◆ Document excerpt ◆

╔══

Ecc 12:1 . . So appreciate your vigor in the days of your youth, before those days of sorrow come and those years arrive of which you will say: I have no pleasure in them.

Most people cope pretty well with middle age, and old age too— as long as they're in good health, their mind is sound and, they have the right attitude. But nobody does good with advanced age.

Your bowels won't work right, you'll be incontinent and smell bad; diverticulitis causes blood in your stools, your skin will be thin and easily torn, blue veins pop out on your legs and on the backs of your hands, you won't see things unless they're right under your nose, your sense of smell will be weak right along with your sense of taste. Savory foods will taste like cardboard and your stomach can't deal with them anyway.

No more hiking, no more bicycle rides, no more airplane trips, and very little travel. Walking, if you're able to walk at all, will really be little more than a shuffle of slow, flat footed, jerky little short steps rather than a brisk fluid stroll.

╚══

◆ Given instruction A ◆
From the text on old age, list every activity that it says there will be "no more" of.
◆ Given instruction B ◆
Decide whether each statement agrees with the text on old age, answering yes or no and quoting the words of the text that settle it: (i) Most people cope well with middle age as long as they are in good health. (ii) Savory foods will taste stronger in advanced age. (iii) Walking in advanced age will be a brisk fluid stroll.
◆ Given instruction C ◆
Quote the text on old age, beginning at the words "Ecc 12:1 . ." and stopping after "with them anyway.".

◆ Dataset content ◆
╔══

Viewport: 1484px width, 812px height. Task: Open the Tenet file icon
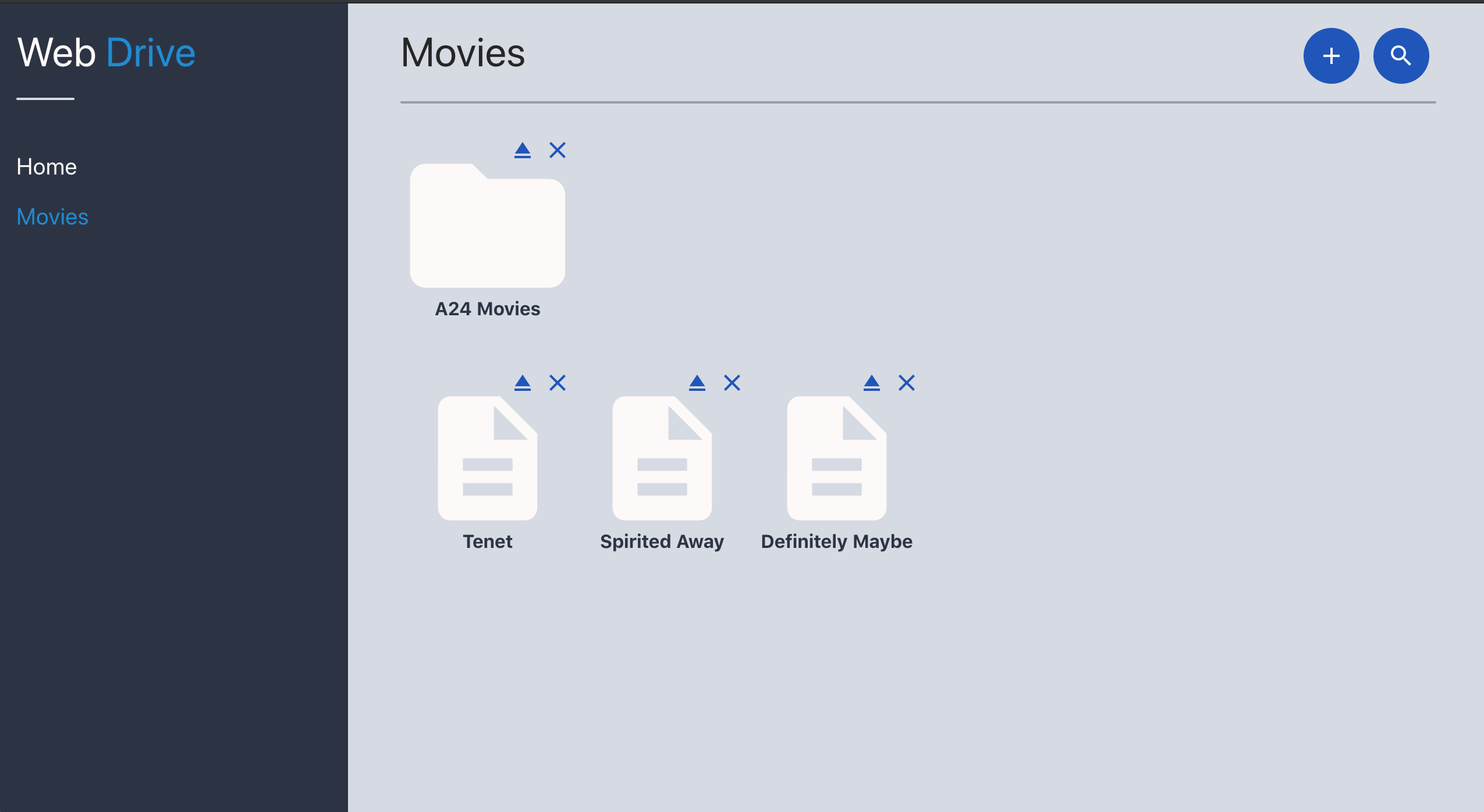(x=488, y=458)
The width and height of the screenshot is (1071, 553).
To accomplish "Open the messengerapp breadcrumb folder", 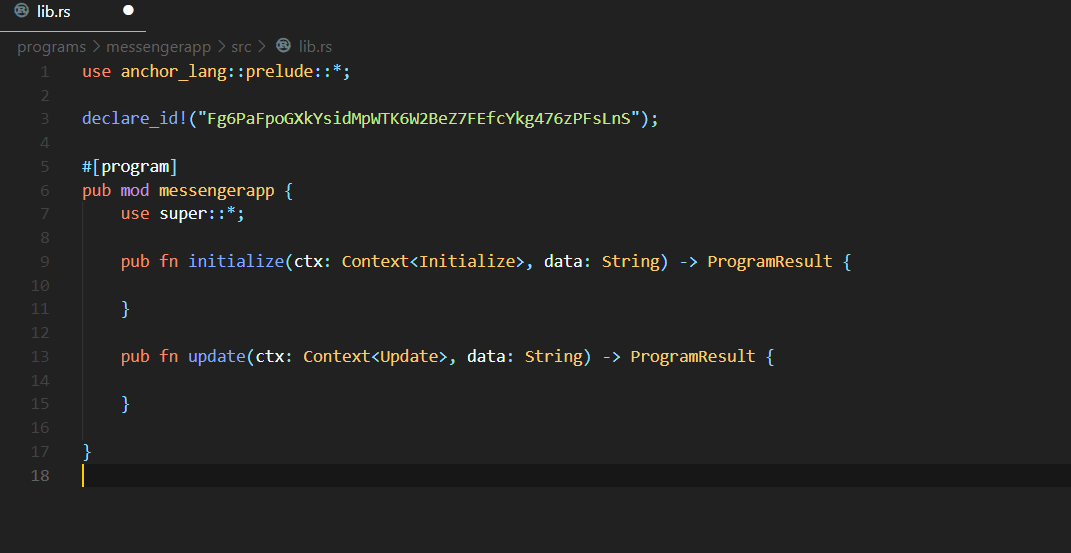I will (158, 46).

╚══
╔══

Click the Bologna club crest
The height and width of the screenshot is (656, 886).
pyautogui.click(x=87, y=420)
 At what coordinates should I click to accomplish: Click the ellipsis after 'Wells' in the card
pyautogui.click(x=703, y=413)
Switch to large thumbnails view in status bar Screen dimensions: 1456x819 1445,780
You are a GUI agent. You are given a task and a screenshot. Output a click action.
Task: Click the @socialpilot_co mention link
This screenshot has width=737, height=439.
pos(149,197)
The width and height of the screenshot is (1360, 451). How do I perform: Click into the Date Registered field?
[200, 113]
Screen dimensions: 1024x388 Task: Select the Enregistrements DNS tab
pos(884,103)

╚══
╔══

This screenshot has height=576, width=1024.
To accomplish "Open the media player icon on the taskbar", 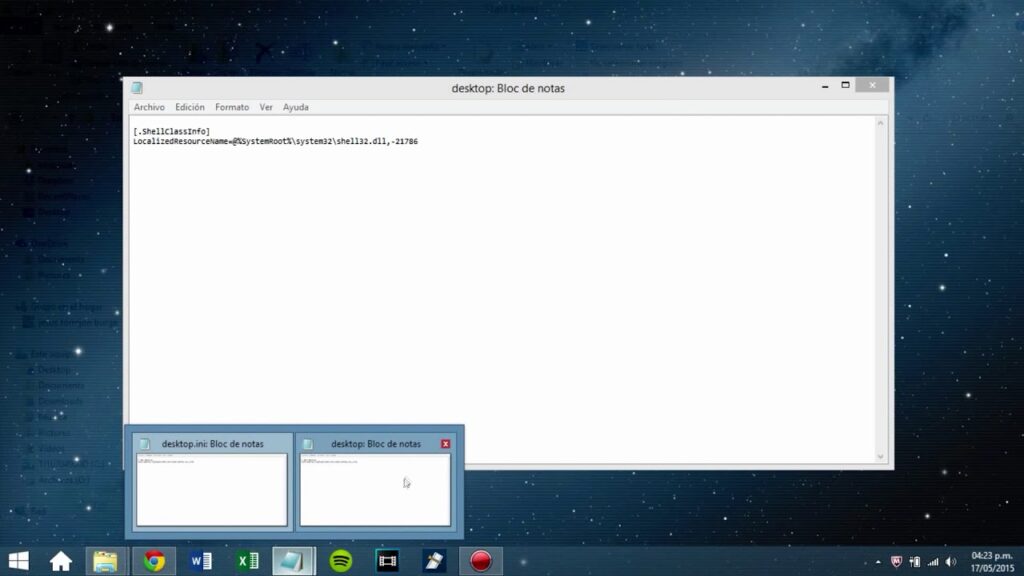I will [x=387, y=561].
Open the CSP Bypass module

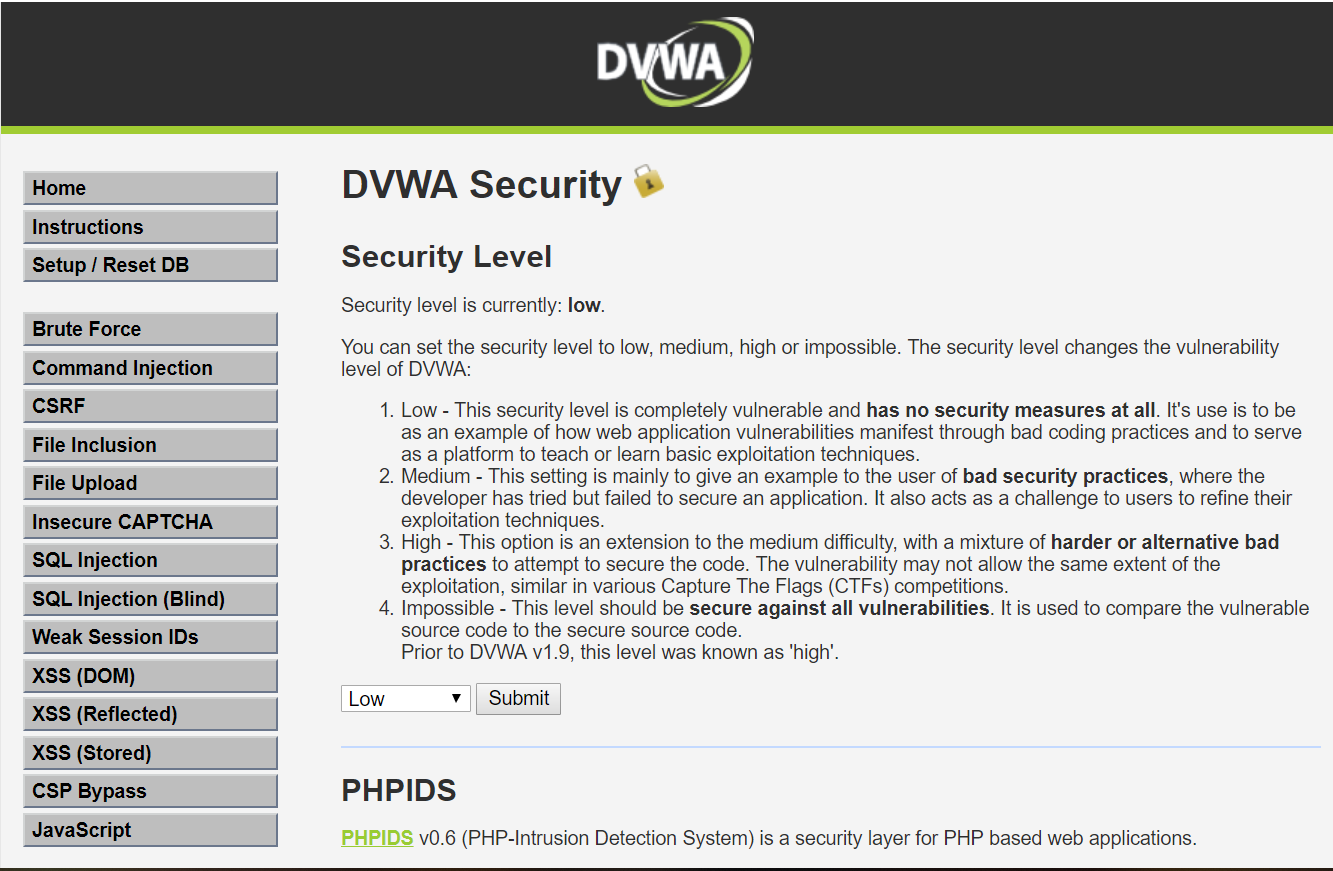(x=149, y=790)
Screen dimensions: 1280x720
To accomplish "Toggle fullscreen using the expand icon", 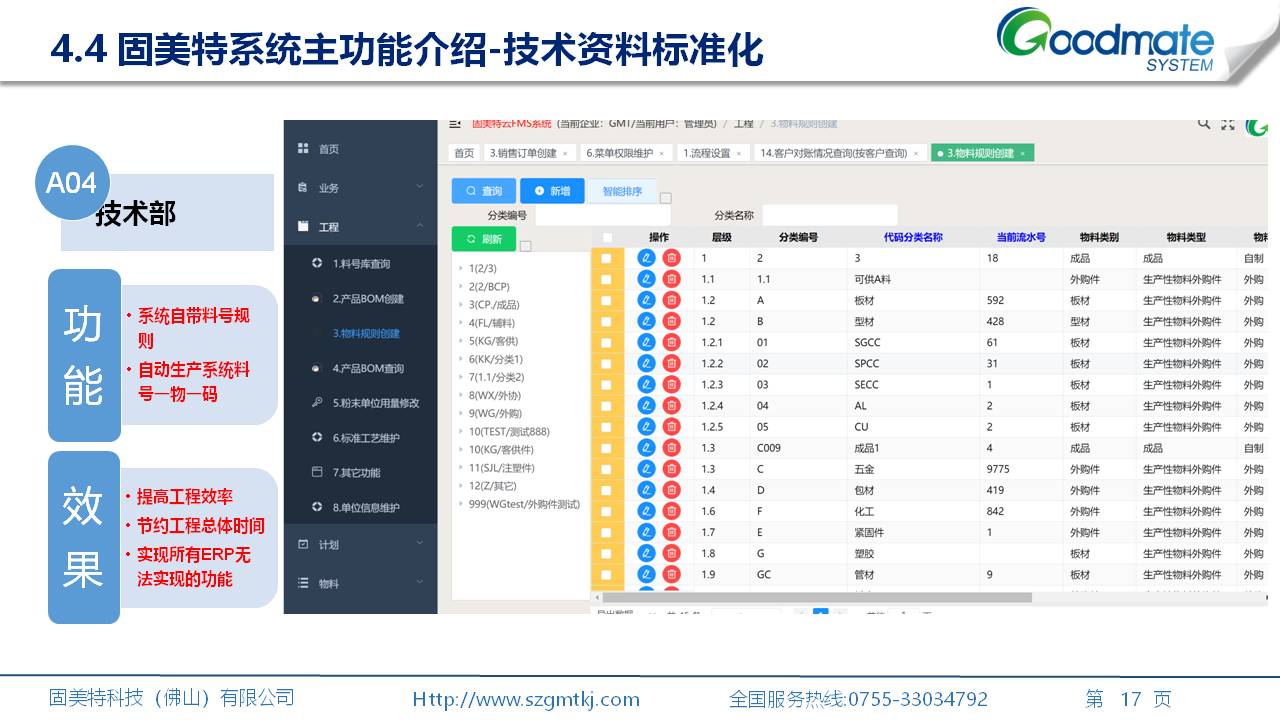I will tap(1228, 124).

╚══

◆ Exercise answer A ◆
hiking, bicycle rides, airplane trips

◆ Exercise answer B ◆
(i) Yes: "Most people cope pretty well with middle age, and old age too— as long as they're in good health"
(ii) No: "Savory foods will taste like cardboard"
(iii) No: "a shuffle of slow, flat footed, jerky little short steps rather than a brisk fluid stroll"

◆ Exercise answer C ◆
Ecc 12:1 . . So appreciate your vigor in the days of your youth, before those days of sorrow come and those years arrive of which you will say: I have no pleasure in them.

Most people cope pretty well with middle age, and old age too— as long as they're in good health, their mind is sound and, they have the right attitude. But nobody does good with advanced age.

Your bowels won't work right, you'll be incontinent and smell bad; diverticulitis causes blood in your stools, your skin will be thin and easily torn, blue veins pop out on your legs and on the backs of your hands, you won't see things unless they're right under your nose, your sense of smell will be weak right along with your sense of taste. Savory foods will taste like cardboard and your stomach can't deal with them anyway.